(Kutipan Dokumen):
=====

Pada tahun 2017 lalu, saya berkesempatan mengikuti program Professional Fellowship YSEALI (Young Southeast Asia Leadership Initiative) selama sebulan di North Carolina dan Washington DC, Amerika Serikat. Tahun selanjutnya ada dua teman yang sempat tanya-tanya tips pendaftaran program tersebut, dan ternyata mereka juga lolos! Berangkat dari situ, saya mau cerita tentang proses seleksi Fellowship YSEALI dan beberapa tips dari saya dan para alumni lain yang mungkin berguna bagi kalian yang kepo dan tertarik mengikuti program tersebut.
Apa itu YSEALI?
Jadi, YSEALI adalah sebuah program pemerintah Amerika Serikat (AS) yang bertujuan menguatkan pengembangan skill kepemimpinan dan networking kaum muda berusia 18-35 tahun di Asia Tenggara, melalui berbagai kegiatan seperti program pertukaran Fellowship, pelatihan, dan seed grant atau dana hibah kecil. Baca penjelasan lebih lengkap tentang YSEALI di sini.
Nah, program Fellowship YSEALI sendiri ada dua macam, yakni Professional Fellowship dan Academic Fellowship. Bedanya gimana? Penjelasan lengkapnya bisa dibaca di situsnya langsung yaa, tapi intinya sih, Academic Fellowship lebih ditujukan untuk fresh graduate dan mahasiswa, sedangkan Professional Fellowship ditargetkan untuk para profesional muda yang sudah berkarier.

=====

(Soal Latihan A):
Tuliskan kembali secara persis bagian teks tentang YSEALI, mulai dari "Pada tahun 2017" dan berlanjut sampai dengan "mengikuti program tersebut.".
Catatan yang menyusul tidak berkaitan dengan teks tentang YSEALI.

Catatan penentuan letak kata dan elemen
=====

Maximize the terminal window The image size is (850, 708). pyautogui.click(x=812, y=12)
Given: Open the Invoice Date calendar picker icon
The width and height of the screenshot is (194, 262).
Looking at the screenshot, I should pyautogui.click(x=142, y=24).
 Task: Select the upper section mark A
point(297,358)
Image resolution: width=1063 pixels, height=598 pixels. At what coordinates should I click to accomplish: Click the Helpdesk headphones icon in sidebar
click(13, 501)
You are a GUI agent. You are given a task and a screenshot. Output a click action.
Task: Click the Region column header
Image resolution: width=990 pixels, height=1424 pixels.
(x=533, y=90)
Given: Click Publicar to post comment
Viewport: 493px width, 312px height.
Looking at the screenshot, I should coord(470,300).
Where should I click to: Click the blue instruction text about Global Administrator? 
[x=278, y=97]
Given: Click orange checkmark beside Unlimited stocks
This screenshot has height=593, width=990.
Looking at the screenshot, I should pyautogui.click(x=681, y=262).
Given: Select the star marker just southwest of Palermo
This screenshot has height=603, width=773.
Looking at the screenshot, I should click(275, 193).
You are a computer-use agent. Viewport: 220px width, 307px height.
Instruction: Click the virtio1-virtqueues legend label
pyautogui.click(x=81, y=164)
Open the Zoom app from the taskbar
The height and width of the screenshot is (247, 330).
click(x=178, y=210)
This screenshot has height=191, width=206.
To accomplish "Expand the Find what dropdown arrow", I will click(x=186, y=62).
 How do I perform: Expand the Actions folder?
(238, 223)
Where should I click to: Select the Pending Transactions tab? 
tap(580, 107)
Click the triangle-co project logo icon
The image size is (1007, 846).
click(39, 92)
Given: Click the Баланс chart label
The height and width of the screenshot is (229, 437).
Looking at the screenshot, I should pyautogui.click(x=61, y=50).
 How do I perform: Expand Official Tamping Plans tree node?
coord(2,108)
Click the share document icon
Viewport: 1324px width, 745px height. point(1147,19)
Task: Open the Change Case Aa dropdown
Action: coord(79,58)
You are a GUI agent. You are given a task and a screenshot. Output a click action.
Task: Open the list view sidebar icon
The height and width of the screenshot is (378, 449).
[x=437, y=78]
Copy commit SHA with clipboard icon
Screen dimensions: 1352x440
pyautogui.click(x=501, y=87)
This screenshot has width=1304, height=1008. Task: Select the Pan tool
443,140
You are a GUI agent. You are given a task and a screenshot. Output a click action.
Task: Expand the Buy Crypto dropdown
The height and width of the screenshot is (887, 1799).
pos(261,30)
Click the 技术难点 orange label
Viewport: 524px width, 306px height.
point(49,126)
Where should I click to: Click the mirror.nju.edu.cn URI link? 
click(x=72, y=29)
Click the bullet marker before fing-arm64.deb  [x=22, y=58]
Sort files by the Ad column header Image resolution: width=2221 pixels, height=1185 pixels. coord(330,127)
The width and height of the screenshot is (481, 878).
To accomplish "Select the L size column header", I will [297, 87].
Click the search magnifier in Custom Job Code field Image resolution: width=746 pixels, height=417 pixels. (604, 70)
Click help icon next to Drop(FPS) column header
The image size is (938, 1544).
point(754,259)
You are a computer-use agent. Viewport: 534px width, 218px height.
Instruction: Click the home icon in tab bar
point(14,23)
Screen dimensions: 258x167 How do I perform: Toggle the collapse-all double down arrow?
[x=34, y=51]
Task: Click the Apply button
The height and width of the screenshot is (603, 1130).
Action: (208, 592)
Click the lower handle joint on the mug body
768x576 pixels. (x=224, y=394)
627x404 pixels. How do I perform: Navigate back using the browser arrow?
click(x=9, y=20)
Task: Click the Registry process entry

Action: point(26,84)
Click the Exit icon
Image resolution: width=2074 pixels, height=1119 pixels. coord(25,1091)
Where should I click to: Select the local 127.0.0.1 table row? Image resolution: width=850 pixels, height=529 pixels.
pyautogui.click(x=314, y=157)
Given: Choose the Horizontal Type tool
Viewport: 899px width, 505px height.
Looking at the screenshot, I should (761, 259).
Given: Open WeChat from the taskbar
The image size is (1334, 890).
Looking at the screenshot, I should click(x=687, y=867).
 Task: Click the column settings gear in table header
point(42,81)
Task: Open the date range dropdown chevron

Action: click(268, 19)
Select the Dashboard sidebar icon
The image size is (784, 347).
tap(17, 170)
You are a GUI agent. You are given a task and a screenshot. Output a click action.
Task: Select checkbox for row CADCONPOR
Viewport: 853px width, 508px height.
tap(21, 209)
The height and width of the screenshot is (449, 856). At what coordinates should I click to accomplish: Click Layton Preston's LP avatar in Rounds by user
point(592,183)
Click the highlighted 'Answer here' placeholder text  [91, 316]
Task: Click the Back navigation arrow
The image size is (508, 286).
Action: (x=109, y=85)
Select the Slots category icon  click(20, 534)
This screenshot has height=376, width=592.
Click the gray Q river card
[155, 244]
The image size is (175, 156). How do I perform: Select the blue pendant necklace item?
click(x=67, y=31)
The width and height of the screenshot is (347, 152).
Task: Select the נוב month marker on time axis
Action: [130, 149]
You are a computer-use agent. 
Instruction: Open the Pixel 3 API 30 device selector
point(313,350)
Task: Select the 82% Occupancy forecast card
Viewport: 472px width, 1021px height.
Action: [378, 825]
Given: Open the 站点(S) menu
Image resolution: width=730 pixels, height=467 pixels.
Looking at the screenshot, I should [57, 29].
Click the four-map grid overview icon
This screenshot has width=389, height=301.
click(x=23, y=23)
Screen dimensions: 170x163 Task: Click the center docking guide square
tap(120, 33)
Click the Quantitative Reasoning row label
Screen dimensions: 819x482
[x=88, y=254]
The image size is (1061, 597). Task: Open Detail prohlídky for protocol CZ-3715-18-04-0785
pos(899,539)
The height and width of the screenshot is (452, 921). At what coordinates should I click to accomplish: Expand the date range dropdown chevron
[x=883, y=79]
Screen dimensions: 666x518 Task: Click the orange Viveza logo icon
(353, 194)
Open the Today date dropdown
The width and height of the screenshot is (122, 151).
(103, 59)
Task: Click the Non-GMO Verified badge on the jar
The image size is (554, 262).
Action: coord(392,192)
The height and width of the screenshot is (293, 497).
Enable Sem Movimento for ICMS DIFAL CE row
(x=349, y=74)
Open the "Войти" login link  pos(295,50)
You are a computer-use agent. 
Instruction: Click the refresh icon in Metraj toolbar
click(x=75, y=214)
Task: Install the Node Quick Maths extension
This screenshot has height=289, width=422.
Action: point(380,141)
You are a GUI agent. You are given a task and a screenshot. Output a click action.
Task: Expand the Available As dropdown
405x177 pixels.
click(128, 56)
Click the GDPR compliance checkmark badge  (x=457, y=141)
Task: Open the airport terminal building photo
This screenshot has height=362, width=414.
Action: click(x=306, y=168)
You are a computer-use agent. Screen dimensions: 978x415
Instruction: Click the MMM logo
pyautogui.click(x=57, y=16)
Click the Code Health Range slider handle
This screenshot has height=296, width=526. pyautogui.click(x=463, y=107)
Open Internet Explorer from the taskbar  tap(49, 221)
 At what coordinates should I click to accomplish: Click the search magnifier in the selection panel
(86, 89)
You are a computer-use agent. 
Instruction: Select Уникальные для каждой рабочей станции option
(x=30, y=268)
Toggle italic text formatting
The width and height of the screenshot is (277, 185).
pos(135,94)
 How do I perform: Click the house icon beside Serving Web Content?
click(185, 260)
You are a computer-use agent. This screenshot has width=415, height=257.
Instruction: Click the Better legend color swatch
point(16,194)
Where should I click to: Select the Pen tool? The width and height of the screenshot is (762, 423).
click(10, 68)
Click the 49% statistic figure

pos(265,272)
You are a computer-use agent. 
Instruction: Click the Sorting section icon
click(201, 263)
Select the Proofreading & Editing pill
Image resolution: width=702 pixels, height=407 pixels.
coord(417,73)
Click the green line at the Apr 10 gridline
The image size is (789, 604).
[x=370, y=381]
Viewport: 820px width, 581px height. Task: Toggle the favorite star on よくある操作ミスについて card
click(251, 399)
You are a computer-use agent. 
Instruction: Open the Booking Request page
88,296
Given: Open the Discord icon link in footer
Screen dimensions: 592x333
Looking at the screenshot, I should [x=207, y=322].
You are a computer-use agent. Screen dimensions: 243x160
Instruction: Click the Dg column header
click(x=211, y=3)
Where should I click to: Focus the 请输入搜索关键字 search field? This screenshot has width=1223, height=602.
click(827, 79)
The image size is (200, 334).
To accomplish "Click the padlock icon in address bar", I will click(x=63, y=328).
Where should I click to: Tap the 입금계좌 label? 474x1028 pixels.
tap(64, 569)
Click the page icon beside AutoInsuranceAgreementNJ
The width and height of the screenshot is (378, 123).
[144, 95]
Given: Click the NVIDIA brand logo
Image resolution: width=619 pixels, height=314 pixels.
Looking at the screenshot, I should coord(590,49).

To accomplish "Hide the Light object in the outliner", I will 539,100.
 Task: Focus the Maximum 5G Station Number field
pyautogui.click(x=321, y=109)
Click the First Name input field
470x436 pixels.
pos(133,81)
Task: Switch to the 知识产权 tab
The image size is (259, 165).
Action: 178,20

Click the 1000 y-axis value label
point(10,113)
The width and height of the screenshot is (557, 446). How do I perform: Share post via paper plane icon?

=====

(Soal Latihan B):
Susun sebagai daftar bernomor hanya baris-baris catatan mulai dari baris yang memuat "Click the bullet" dan berlanjut sampai dengan baris yang memuat "Looking at the screenshot, I should click(x=687, y=867).", tanpa baris kosong.

(Hasil Latihan A):
Pada tahun 2017 lalu, saya berkesempatan mengikuti program Professional Fellowship YSEALI (Young Southeast Asia Leadership Initiative) selama sebulan di North Carolina dan Washington DC, Amerika Serikat. Tahun selanjutnya ada dua teman yang sempat tanya-tanya tips pendaftaran program tersebut, dan ternyata mereka juga lolos! Berangkat dari situ, saya mau cerita tentang proses seleksi Fellowship YSEALI dan beberapa tips dari saya dan para alumni lain yang mungkin berguna bagi kalian yang kepo dan tertarik mengikuti program tersebut.

(Hasil Latihan B):
1. Click the bullet marker before fing-arm64.deb  [x=22, y=58]
2. Sort files by the Ad column header Image resolution: width=2221 pixels, height=1185 pixels. coord(330,127)
3. The width and height of the screenshot is (481, 878).
4. To accomplish "Select the L size column header", I will [297, 87].
5. Click the search magnifier in Custom Job Code field Image resolution: width=746 pixels, height=417 pixels. (604, 70)
6. Click help icon next to Drop(FPS) column header
7. The image size is (938, 1544).
8. point(754,259)
9. You are a computer-use agent. Viewport: 534px width, 218px height.
10. Instruction: Click the home icon in tab bar
11. point(14,23)
12. Screen dimensions: 258x167 How do I perform: Toggle the collapse-all double down arrow?
13. [x=34, y=51]
14. Task: Click the Apply button
15. The height and width of the screenshot is (603, 1130).
16. Action: (208, 592)
17. Click the lower handle joint on the mug body
18. 768x576 pixels. (x=224, y=394)
19. 627x404 pixels. How do I perform: Navigate back using the browser arrow?
20. click(x=9, y=20)
21. Task: Click the Registry process entry
22. Action: point(26,84)
23. Click the Exit icon
24. Image resolution: width=2074 pixels, height=1119 pixels. coord(25,1091)
25. Where should I click to: Select the local 127.0.0.1 table row? Image resolution: width=850 pixels, height=529 pixels.
26. pyautogui.click(x=314, y=157)
27. Given: Choose the Horizontal Type tool
28. Viewport: 899px width, 505px height.
29. Looking at the screenshot, I should (761, 259).
30. Given: Open WeChat from the taskbar
31. The image size is (1334, 890).
32. Looking at the screenshot, I should click(x=687, y=867).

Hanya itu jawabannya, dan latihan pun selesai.